Brian Jacks, made famous for his role in Superstars, is a judo expert of yesteryear. Back in the 1970s he was all the rage, stern and powerful and one of the best judoka in the whole of the United Kingdom. Today, Jacks is growing grey and old and is distinctly unimpressed by the British Judo scene.
“Everyone tells me the same thing,” he says. “It’s too soft. It’s too easy. British men’s judo is a complete joke.” For many, this may come as an insult, but for Jacks, it is just the same way the UK is headed with almost everything. As a proud campaigner for everything anti-health and safety, Jacks moved to Thailand 17 years ago after ‘getting the hump’ with the system. His time abroad has made him resent the UK even more, and in a recent interview with The Telegraph, he comes across brazen and uninhibited in what he says or how he says it.
He has so many opinions that he even wrote an autobiography about his life titled Brian jacks: The Mindset of a Champion (no boasting there mate!), and is exactly what you’d expect. In it, he talks about his life growing up in the East End of London, and how he went to live in Tokyo at age 15 to learn Judo, refusing to go home and work in the Marmite factories like his peers.

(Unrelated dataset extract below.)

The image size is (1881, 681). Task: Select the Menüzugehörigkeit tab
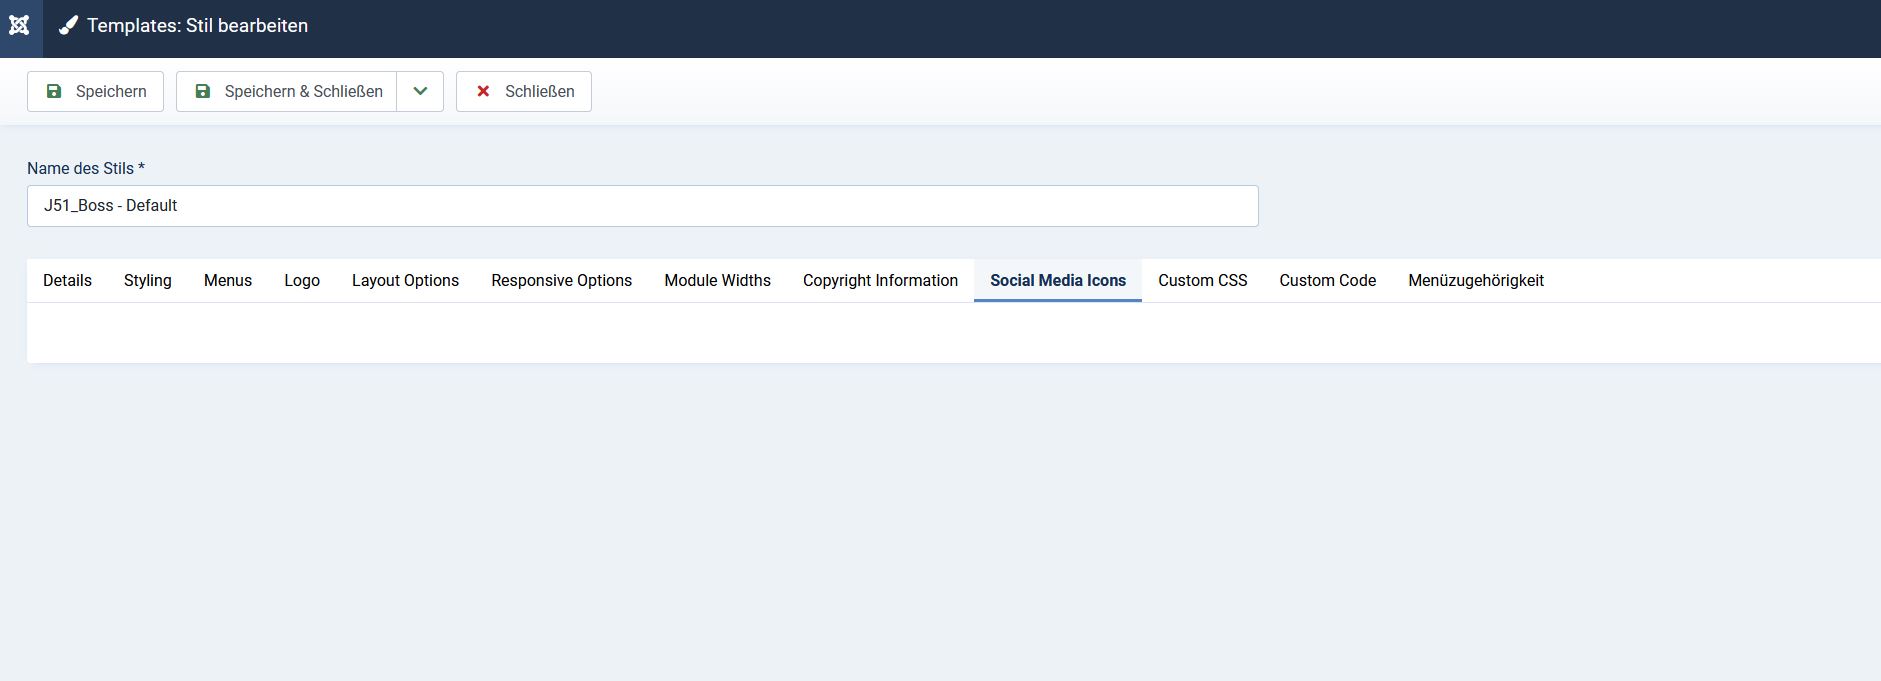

He wanted to become ‘a man in every way’ by getting a black belt and he got it an eventually returned to the UK. However, in a fight against ‘political correctness gone mad’ he left the UK once again, this time setting up home in Thailand. A place where you can find bars filled with like-minded middle-aged men, cheap larger and inexpensive prostitutes.
Now, after many years moaning, Jacks is a 10th Dan Black Belt Judoka and staunch anti-snowflake who thinks he has the alternative that will fix UK Judo forever…himself.
“He will come back and run things his way. The Jacks Way. It is his only option, he says. He has tried to get in touch with the BJA but he says it will not return his calls. So he is now calling on sponsors and interested parties to back a special Brian Jacks training squad. He is even prepared to sign a “written guarantee” that one of his judokas will win a medal at Tokyo 2020.”
Sounds like he has had too much of those Chang Beers to us, but maybe he’s on to something. “I just hate to see the state that British judo is in,” he says, sadly. “I want a group of people who will come in and train hard… And if they don’t like it I will tell them to f**k off.”
He has some strong opinions. Do you agree with him?